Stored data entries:
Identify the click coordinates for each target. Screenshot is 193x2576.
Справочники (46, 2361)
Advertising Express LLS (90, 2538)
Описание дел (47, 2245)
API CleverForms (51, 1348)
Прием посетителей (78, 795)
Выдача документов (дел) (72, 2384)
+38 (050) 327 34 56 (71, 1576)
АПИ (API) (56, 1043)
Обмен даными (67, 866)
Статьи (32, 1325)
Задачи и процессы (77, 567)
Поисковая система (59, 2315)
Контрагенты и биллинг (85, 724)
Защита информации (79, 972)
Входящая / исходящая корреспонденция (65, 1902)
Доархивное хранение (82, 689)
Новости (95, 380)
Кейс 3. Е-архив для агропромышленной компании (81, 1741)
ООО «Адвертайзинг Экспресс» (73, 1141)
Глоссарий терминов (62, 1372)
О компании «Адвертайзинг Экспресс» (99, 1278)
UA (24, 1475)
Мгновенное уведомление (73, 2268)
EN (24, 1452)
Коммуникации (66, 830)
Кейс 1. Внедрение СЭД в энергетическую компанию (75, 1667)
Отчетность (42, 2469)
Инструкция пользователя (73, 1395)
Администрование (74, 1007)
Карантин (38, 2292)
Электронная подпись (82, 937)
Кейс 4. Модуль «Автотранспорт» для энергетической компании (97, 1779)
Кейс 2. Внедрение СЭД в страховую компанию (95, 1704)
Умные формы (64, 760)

--

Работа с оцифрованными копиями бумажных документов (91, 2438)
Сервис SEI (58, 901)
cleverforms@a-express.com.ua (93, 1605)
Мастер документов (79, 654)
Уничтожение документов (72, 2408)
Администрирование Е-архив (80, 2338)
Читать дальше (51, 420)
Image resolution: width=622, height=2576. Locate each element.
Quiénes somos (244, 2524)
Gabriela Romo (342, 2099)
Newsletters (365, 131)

WHAT YOU NEED TO DO >> Whenever the string "документов" shows up in a line of the entries, copy that line.

RESULT >>
Выдача документов (дел) (72, 2384)
Работа с оцифрованными копиями бумажных документов (91, 2438)
Мастер документов (79, 654)
Уничтожение документов (72, 2408)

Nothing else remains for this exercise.